→ The task
Lay out every line of the entries below as a JSON list of strings, with one string per line and blank lines omitted.

***** Entries provided

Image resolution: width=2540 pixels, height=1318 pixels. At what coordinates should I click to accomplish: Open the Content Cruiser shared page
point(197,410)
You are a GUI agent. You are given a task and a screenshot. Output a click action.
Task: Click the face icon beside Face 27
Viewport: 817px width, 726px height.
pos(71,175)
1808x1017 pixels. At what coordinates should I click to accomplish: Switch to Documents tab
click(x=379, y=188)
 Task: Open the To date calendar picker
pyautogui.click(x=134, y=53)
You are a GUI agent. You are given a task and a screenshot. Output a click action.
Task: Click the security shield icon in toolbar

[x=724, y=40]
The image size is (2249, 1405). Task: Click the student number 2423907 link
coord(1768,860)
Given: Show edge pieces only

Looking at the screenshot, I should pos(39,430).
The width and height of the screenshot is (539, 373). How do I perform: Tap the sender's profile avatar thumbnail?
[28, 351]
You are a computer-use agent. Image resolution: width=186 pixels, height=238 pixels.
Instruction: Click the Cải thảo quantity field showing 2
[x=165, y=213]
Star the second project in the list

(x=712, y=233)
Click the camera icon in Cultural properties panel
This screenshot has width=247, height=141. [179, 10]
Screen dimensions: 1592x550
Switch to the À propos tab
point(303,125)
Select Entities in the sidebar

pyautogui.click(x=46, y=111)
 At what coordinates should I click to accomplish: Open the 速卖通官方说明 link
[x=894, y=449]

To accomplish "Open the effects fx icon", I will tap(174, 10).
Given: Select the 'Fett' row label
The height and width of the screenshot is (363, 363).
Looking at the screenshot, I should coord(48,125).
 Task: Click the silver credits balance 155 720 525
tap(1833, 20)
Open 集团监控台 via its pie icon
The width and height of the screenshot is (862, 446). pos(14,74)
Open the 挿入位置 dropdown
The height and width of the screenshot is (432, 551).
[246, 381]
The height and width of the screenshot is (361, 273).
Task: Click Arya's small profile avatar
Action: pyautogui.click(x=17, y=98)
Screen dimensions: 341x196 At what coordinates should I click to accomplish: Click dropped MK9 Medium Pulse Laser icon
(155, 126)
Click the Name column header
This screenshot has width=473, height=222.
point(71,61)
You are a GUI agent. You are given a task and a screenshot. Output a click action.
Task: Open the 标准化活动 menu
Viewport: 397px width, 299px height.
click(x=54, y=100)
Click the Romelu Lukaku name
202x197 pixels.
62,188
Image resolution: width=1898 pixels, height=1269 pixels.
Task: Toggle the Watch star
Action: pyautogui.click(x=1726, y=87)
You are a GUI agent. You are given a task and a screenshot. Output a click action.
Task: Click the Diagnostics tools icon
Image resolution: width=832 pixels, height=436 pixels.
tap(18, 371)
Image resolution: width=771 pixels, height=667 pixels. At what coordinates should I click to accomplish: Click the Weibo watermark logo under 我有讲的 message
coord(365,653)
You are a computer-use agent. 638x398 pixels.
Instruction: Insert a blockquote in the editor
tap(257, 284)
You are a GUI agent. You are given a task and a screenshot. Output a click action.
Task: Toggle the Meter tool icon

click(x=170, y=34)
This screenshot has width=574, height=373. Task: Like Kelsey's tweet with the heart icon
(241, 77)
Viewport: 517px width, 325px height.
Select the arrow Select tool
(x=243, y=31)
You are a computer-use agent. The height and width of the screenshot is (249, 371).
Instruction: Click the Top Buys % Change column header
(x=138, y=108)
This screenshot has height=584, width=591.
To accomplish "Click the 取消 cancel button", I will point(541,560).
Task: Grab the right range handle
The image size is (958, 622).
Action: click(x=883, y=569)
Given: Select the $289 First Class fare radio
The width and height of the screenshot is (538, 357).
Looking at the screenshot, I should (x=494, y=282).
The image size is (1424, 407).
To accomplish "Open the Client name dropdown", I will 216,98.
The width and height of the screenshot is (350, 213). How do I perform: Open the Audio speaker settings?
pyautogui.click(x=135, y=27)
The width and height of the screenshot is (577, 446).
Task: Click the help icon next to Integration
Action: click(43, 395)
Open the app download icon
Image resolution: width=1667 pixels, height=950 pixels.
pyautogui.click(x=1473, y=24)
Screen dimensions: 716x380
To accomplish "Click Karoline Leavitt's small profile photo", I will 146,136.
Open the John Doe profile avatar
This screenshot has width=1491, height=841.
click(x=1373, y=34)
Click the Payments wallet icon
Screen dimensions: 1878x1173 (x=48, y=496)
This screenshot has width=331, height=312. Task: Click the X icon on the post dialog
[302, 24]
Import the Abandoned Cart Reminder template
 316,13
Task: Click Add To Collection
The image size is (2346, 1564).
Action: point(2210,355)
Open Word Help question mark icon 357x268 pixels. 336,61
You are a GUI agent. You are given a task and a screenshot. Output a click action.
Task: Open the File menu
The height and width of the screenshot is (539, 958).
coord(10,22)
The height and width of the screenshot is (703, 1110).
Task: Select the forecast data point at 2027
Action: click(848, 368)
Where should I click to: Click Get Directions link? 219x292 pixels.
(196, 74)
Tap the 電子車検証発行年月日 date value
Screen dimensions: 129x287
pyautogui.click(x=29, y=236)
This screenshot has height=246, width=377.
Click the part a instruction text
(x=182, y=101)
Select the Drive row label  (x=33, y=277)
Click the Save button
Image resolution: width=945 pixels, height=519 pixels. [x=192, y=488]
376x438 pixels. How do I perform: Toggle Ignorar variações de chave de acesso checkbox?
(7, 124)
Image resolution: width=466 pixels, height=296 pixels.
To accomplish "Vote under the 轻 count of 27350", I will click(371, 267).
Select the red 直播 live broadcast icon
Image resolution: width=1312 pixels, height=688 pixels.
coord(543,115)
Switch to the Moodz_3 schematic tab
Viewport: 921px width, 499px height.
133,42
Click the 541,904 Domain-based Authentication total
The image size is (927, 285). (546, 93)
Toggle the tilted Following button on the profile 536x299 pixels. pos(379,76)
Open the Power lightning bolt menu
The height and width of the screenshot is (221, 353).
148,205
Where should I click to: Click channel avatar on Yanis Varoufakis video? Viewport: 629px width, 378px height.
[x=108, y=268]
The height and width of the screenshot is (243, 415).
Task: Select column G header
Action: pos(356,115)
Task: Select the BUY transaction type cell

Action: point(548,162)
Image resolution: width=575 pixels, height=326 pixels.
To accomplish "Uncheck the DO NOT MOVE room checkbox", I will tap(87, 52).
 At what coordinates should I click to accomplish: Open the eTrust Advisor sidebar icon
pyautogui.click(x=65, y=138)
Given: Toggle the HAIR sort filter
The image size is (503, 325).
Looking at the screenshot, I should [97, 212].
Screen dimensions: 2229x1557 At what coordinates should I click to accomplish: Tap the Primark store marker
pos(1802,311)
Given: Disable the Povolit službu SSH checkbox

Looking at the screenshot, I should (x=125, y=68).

**********

→ Finished answer
[
  "Image resolution: width=2540 pixels, height=1318 pixels. At what coordinates should I click to accomplish: Open the Content Cruiser shared page",
  "point(197,410)",
  "You are a GUI agent. You are given a task and a screenshot. Output a click action.",
  "Task: Click the face icon beside Face 27",
  "Viewport: 817px width, 726px height.",
  "pos(71,175)",
  "1808x1017 pixels. At what coordinates should I click to accomplish: Switch to Documents tab",
  "click(x=379, y=188)",
  " Task: Open the To date calendar picker",
  "pyautogui.click(x=134, y=53)",
  "You are a GUI agent. You are given a task and a screenshot. Output a click action.",
  "Task: Click the security shield icon in toolbar",
  "[x=724, y=40]",
  "The image size is (2249, 1405). Task: Click the student number 2423907 link",
  "coord(1768,860)",
  "Given: Show edge pieces only",
  "Looking at the screenshot, I should pos(39,430).",
  "The width and height of the screenshot is (539, 373). How do I perform: Tap the sender's profile avatar thumbnail?",
  "[28, 351]",
  "You are a computer-use agent. Image resolution: width=186 pixels, height=238 pixels.",
  "Instruction: Click the Cải thảo quantity field showing 2",
  "[x=165, y=213]",
  "Star the second project in the list",
  "(x=712, y=233)",
  "Click the camera icon in Cultural properties panel",
  "This screenshot has width=247, height=141. [179, 10]",
  "Screen dimensions: 1592x550",
  "Switch to the À propos tab",
  "point(303,125)",
  "Select Entities in the sidebar",
  "pyautogui.click(x=46, y=111)",
  " At what coordinates should I click to accomplish: Open the 速卖通官方说明 link",
  "[x=894, y=449]",
  "To accomplish \"Open the effects fx icon\", I will tap(174, 10).",
  "Given: Select the 'Fett' row label",
  "The height and width of the screenshot is (363, 363).",
  "Looking at the screenshot, I should coord(48,125).",
  " Task: Click the silver credits balance 155 720 525",
  "tap(1833, 20)",
  "Open 集团监控台 via its pie icon",
  "The width and height of the screenshot is (862, 446). pos(14,74)",
  "Open the 挿入位置 dropdown",
  "The height and width of the screenshot is (432, 551).",
  "[246, 381]",
  "The height and width of the screenshot is (361, 273).",
  "Task: Click Arya's small profile avatar",
  "Action: pyautogui.click(x=17, y=98)",
  "Screen dimensions: 341x196 At what coordinates should I click to accomplish: Click dropped MK9 Medium Pulse Laser icon",
  "(155, 126)",
  "Click the Name column header",
  "This screenshot has width=473, height=222.",
  "point(71,61)",
  "You are a GUI agent. You are given a task and a screenshot. Output a click action.",
  "Task: Open the 标准化活动 menu",
  "Viewport: 397px width, 299px height.",
  "click(x=54, y=100)",
  "Click the Romelu Lukaku name",
  "202x197 pixels.",
  "62,188",
  "Image resolution: width=1898 pixels, height=1269 pixels.",
  "Task: Toggle the Watch star",
  "Action: pyautogui.click(x=1726, y=87)",
  "You are a GUI agent. You are given a task and a screenshot. Output a click action.",
  "Task: Click the Diagnostics tools icon",
  "Image resolution: width=832 pixels, height=436 pixels.",
  "tap(18, 371)",
  "Image resolution: width=771 pixels, height=667 pixels. At what coordinates should I click to accomplish: Click the Weibo watermark logo under 我有讲的 message",
  "coord(365,653)",
  "You are a computer-use agent. 638x398 pixels.",
  "Instruction: Insert a blockquote in the editor",
  "tap(257, 284)",
  "You are a GUI agent. You are given a task and a screenshot. Output a click action.",
  "Task: Toggle the Meter tool icon",
  "click(x=170, y=34)",
  "This screenshot has width=574, height=373. Task: Like Kelsey's tweet with the heart icon",
  "(241, 77)",
  "Viewport: 517px width, 325px height.",
  "Select the arrow Select tool",
  "(x=243, y=31)",
  "You are a computer-use agent. The height and width of the screenshot is (249, 371).",
  "Instruction: Click the Top Buys % Change column header",
  "(x=138, y=108)",
  "This screenshot has height=584, width=591.",
  "To accomplish \"Click the 取消 cancel button\", I will point(541,560).",
  "Task: Grab the right range handle",
  "The image size is (958, 622).",
  "Action: click(x=883, y=569)",
  "Given: Select the $289 First Class fare radio",
  "The width and height of the screenshot is (538, 357).",
  "Looking at the screenshot, I should (x=494, y=282).",
  "The image size is (1424, 407).",
  "To accomplish \"Open the Client name dropdown\", I will 216,98.",
  "The width and height of the screenshot is (350, 213). How do I perform: Open the Audio speaker settings?",
  "pyautogui.click(x=135, y=27)",
  "The width and height of the screenshot is (577, 446).",
  "Task: Click the help icon next to Integration",
  "Action: click(43, 395)",
  "Open the app download icon",
  "Image resolution: width=1667 pixels, height=950 pixels.",
  "pyautogui.click(x=1473, y=24)",
  "Screen dimensions: 716x380",
  "To accomplish \"Click Karoline Leavitt's small profile photo\", I will 146,136.",
  "Open the John Doe profile avatar",
  "This screenshot has width=1491, height=841.",
  "click(x=1373, y=34)",
  "Click the Payments wallet icon",
  "Screen dimensions: 1878x1173 (x=48, y=496)",
  "This screenshot has width=331, height=312. Task: Click the X icon on the post dialog",
  "[302, 24]",
  "Import the Abandoned Cart Reminder template",
  " 316,13",
  "Task: Click Add To Collection",
  "The image size is (2346, 1564).",
  "Action: point(2210,355)",
  "Open Word Help question mark icon 357x268 pixels. 336,61",
  "You are a GUI agent. You are given a task and a screenshot. Output a click action.",
  "Task: Open the File menu",
  "The height and width of the screenshot is (539, 958).",
  "coord(10,22)",
  "The height and width of the screenshot is (703, 1110).",
  "Task: Select the forecast data point at 2027",
  "Action: click(848, 368)",
  "Where should I click to: Click Get Directions link? 219x292 pixels.",
  "(196, 74)",
  "Tap the 電子車検証発行年月日 date value",
  "Screen dimensions: 129x287",
  "pyautogui.click(x=29, y=236)",
  "This screenshot has height=246, width=377.",
  "Click the part a instruction text",
  "(x=182, y=101)",
  "Select the Drive row label  (x=33, y=277)",
  "Click the Save button",
  "Image resolution: width=945 pixels, height=519 pixels. [x=192, y=488]",
  "376x438 pixels. How do I perform: Toggle Ignorar variações de chave de acesso checkbox?",
  "(7, 124)",
  "Image resolution: width=466 pixels, height=296 pixels.",
  "To accomplish \"Vote under the 轻 count of 27350\", I will click(371, 267).",
  "Select the red 直播 live broadcast icon",
  "Image resolution: width=1312 pixels, height=688 pixels.",
  "coord(543,115)",
  "Switch to the Moodz_3 schematic tab",
  "Viewport: 921px width, 499px height.",
  "133,42",
  "Click the 541,904 Domain-based Authentication total",
  "The image size is (927, 285). (546, 93)",
  "Toggle the tilted Following button on the profile 536x299 pixels. pos(379,76)",
  "Open the Power lightning bolt menu",
  "The height and width of the screenshot is (221, 353).",
  "148,205",
  "Where should I click to: Click channel avatar on Yanis Varoufakis video? Viewport: 629px width, 378px height.",
  "[x=108, y=268]",
  "The height and width of the screenshot is (243, 415).",
  "Task: Select column G header",
  "Action: pos(356,115)",
  "Task: Select the BUY transaction type cell",
  "Action: point(548,162)",
  "Image resolution: width=575 pixels, height=326 pixels.",
  "To accomplish \"Uncheck the DO NOT MOVE room checkbox\", I will tap(87, 52).",
  " At what coordinates should I click to accomplish: Open the eTrust Advisor sidebar icon",
  "pyautogui.click(x=65, y=138)",
  "Given: Toggle the HAIR sort filter",
  "The image size is (503, 325).",
  "Looking at the screenshot, I should [97, 212].",
  "Screen dimensions: 2229x1557 At what coordinates should I click to accomplish: Tap the Primark store marker",
  "pos(1802,311)",
  "Given: Disable the Povolit službu SSH checkbox",
  "Looking at the screenshot, I should (x=125, y=68)."
]